▶ [Task to complete]
Retype, without alteration, the lines of the material that begin with the line containing "Open the messages envelope icon" and continue through the line containing "tap(548, 270)".

[Source data]
******

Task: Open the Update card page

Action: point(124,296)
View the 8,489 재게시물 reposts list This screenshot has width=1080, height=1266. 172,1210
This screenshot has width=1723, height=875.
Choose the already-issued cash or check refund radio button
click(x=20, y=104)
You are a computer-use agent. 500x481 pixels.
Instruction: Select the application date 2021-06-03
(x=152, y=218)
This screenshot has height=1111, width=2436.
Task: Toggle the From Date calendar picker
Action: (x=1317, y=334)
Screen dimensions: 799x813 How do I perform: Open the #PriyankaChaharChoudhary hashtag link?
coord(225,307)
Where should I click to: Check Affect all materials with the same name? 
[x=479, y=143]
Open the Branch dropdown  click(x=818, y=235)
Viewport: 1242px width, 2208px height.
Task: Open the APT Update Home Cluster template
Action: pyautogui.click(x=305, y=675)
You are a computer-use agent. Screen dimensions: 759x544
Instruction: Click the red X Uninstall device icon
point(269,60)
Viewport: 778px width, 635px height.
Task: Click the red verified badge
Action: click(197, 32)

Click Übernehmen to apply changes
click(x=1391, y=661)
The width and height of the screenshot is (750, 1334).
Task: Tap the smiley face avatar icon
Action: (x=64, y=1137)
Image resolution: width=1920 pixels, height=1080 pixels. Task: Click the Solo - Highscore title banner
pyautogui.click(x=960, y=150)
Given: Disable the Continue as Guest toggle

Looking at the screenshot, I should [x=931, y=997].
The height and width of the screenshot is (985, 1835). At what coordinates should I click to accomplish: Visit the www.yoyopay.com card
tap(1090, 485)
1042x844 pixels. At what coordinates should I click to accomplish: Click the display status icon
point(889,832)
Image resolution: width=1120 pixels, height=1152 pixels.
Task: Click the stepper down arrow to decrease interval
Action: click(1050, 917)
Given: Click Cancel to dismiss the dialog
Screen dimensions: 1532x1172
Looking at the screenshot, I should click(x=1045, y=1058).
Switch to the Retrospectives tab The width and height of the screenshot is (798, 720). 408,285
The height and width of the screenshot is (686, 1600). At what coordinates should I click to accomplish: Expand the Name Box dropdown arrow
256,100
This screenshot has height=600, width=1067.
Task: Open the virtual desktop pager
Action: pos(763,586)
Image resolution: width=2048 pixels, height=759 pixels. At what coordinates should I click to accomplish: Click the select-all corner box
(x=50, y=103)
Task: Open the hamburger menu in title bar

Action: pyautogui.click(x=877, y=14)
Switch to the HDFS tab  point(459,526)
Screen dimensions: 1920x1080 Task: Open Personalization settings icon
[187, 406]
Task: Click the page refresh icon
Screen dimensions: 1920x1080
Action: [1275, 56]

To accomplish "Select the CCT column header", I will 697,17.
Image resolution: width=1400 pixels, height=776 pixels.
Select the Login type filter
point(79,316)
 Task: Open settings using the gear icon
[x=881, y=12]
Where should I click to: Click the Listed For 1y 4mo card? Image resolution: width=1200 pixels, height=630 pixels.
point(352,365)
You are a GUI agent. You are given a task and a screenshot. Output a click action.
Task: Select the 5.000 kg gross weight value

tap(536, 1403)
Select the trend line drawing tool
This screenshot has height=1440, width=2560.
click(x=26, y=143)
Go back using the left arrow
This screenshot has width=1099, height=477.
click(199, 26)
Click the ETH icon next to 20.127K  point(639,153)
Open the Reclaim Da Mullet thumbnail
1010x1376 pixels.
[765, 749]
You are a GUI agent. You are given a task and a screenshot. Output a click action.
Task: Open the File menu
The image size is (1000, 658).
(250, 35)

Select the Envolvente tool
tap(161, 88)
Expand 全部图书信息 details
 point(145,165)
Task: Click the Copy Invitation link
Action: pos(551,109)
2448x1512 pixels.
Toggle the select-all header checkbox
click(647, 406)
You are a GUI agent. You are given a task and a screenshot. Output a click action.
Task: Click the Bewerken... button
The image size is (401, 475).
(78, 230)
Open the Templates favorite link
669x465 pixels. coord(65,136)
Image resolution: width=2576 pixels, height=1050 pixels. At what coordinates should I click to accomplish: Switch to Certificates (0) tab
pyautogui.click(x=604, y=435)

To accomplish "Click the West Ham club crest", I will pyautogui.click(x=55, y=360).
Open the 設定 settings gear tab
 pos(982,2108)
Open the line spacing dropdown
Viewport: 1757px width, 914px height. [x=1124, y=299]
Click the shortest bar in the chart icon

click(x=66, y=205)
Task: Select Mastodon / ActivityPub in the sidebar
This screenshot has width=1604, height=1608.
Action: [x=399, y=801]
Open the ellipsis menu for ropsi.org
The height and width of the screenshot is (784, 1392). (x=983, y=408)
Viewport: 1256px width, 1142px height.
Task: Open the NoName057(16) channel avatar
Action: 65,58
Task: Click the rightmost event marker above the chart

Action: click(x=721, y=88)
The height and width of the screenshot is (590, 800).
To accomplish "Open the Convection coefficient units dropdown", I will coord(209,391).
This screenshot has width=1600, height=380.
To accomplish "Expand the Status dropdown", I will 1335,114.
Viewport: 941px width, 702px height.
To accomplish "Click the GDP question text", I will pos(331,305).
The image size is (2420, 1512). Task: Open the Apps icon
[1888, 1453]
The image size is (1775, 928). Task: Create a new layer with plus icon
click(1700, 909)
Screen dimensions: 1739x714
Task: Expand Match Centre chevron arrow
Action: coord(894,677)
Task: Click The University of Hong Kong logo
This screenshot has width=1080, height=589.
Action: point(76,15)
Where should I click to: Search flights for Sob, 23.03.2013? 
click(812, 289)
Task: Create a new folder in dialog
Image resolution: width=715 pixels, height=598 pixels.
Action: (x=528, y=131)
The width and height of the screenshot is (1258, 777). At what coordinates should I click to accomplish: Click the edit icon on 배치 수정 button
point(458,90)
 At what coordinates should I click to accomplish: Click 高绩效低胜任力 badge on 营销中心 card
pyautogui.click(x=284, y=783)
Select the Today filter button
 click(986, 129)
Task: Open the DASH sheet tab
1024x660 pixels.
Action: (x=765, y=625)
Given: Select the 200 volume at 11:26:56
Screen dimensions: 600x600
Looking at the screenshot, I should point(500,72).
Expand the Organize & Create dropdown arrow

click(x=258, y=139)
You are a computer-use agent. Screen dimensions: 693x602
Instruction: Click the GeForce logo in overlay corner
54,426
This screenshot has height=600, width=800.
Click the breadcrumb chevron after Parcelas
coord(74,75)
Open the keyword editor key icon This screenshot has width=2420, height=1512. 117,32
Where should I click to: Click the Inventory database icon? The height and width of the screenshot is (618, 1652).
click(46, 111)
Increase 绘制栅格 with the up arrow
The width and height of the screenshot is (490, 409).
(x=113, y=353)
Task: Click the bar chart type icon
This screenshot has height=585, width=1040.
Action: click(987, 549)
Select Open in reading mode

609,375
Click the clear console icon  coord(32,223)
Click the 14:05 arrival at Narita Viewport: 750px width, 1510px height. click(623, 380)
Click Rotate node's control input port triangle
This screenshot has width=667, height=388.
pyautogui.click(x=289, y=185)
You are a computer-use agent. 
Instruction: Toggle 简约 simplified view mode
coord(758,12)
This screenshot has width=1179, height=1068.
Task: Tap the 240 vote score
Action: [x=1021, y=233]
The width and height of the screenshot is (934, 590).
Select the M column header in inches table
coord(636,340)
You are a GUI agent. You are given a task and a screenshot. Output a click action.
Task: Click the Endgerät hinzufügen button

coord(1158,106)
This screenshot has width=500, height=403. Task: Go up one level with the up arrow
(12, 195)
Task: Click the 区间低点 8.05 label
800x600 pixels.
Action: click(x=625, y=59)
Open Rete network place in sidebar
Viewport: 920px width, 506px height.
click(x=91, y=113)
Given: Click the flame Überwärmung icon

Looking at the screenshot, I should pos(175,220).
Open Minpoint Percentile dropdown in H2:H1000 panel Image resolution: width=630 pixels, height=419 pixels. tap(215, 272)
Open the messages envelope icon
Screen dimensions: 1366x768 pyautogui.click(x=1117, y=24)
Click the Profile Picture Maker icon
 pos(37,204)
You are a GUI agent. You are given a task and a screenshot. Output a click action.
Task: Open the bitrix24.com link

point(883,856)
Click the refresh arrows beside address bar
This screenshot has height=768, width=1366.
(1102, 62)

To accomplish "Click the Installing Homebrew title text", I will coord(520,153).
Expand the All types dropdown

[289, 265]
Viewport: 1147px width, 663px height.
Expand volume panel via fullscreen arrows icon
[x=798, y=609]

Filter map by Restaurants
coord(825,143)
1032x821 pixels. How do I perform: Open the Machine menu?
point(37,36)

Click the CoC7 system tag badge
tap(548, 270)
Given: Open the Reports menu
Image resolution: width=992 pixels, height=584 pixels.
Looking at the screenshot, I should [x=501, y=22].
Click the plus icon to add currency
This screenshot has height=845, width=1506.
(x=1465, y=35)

******

▶ [Answer to this problem]
Open the messages envelope icon
Screen dimensions: 1366x768 pyautogui.click(x=1117, y=24)
Click the Profile Picture Maker icon
 pos(37,204)
You are a GUI agent. You are given a task and a screenshot. Output a click action.
Task: Open the bitrix24.com link

point(883,856)
Click the refresh arrows beside address bar
This screenshot has height=768, width=1366.
(1102, 62)

To accomplish "Click the Installing Homebrew title text", I will coord(520,153).
Expand the All types dropdown

[289, 265]
Viewport: 1147px width, 663px height.
Expand volume panel via fullscreen arrows icon
[x=798, y=609]

Filter map by Restaurants
coord(825,143)
1032x821 pixels. How do I perform: Open the Machine menu?
point(37,36)

Click the CoC7 system tag badge
tap(548, 270)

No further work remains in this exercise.